* _Source data_
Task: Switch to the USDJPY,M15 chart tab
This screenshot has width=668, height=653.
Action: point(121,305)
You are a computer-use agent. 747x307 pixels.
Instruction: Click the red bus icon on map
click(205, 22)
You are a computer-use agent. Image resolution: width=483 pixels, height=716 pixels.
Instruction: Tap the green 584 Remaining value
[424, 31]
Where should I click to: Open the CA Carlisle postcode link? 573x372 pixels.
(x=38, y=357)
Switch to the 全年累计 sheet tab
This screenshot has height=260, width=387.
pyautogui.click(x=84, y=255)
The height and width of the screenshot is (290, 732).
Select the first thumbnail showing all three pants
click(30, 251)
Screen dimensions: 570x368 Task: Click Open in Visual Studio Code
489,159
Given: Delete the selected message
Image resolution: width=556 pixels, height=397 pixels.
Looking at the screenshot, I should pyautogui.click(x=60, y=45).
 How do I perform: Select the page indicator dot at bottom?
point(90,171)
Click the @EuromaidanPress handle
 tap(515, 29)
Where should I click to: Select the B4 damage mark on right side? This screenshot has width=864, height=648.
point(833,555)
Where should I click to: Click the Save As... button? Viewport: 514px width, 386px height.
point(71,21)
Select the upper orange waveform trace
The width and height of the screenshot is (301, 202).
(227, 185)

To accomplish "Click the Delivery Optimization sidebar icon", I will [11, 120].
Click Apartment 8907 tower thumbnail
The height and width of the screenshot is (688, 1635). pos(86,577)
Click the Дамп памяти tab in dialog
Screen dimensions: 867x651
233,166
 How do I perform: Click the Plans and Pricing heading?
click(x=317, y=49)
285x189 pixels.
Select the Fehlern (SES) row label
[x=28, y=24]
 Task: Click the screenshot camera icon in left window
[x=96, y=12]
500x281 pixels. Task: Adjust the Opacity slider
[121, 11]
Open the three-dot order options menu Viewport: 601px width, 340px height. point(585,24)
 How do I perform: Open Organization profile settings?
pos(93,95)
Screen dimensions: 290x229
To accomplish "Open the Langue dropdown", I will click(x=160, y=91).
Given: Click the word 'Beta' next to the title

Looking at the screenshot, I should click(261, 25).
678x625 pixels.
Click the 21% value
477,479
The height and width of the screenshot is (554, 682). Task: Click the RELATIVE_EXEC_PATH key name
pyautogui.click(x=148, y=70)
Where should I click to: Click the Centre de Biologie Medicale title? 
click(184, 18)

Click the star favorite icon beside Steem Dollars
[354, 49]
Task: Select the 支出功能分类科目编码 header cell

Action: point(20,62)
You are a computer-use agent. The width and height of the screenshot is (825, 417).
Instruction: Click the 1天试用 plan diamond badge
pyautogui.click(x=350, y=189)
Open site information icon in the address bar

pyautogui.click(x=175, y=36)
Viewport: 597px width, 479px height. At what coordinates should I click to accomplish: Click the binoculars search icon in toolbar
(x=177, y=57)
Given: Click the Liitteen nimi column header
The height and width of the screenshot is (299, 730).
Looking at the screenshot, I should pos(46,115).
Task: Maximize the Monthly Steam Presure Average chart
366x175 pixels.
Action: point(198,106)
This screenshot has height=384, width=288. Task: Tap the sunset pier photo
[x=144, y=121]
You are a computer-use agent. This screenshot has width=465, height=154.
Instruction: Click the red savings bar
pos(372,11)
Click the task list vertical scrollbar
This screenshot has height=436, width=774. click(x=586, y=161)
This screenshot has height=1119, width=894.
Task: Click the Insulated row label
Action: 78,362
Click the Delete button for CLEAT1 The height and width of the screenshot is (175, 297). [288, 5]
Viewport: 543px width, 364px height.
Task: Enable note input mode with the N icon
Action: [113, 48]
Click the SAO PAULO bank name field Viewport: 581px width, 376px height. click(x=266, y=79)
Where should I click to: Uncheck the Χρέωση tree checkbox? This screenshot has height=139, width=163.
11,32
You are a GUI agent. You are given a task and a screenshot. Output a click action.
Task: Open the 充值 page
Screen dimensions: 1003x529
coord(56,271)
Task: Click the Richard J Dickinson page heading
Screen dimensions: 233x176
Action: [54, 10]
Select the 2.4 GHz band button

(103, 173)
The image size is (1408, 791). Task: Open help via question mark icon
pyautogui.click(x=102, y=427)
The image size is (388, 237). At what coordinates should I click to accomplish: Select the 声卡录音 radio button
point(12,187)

* _Task to complete_
Your task is to copy each line of the entries that includes the word "computer".

* _Result for this exercise_
You are a computer-use agent. 747x307 pixels.
You are a computer-use agent. Image resolution: width=483 pixels, height=716 pixels.
You are a computer-use agent. The width and height of the screenshot is (825, 417).
You are a computer-use agent. This screenshot has width=465, height=154.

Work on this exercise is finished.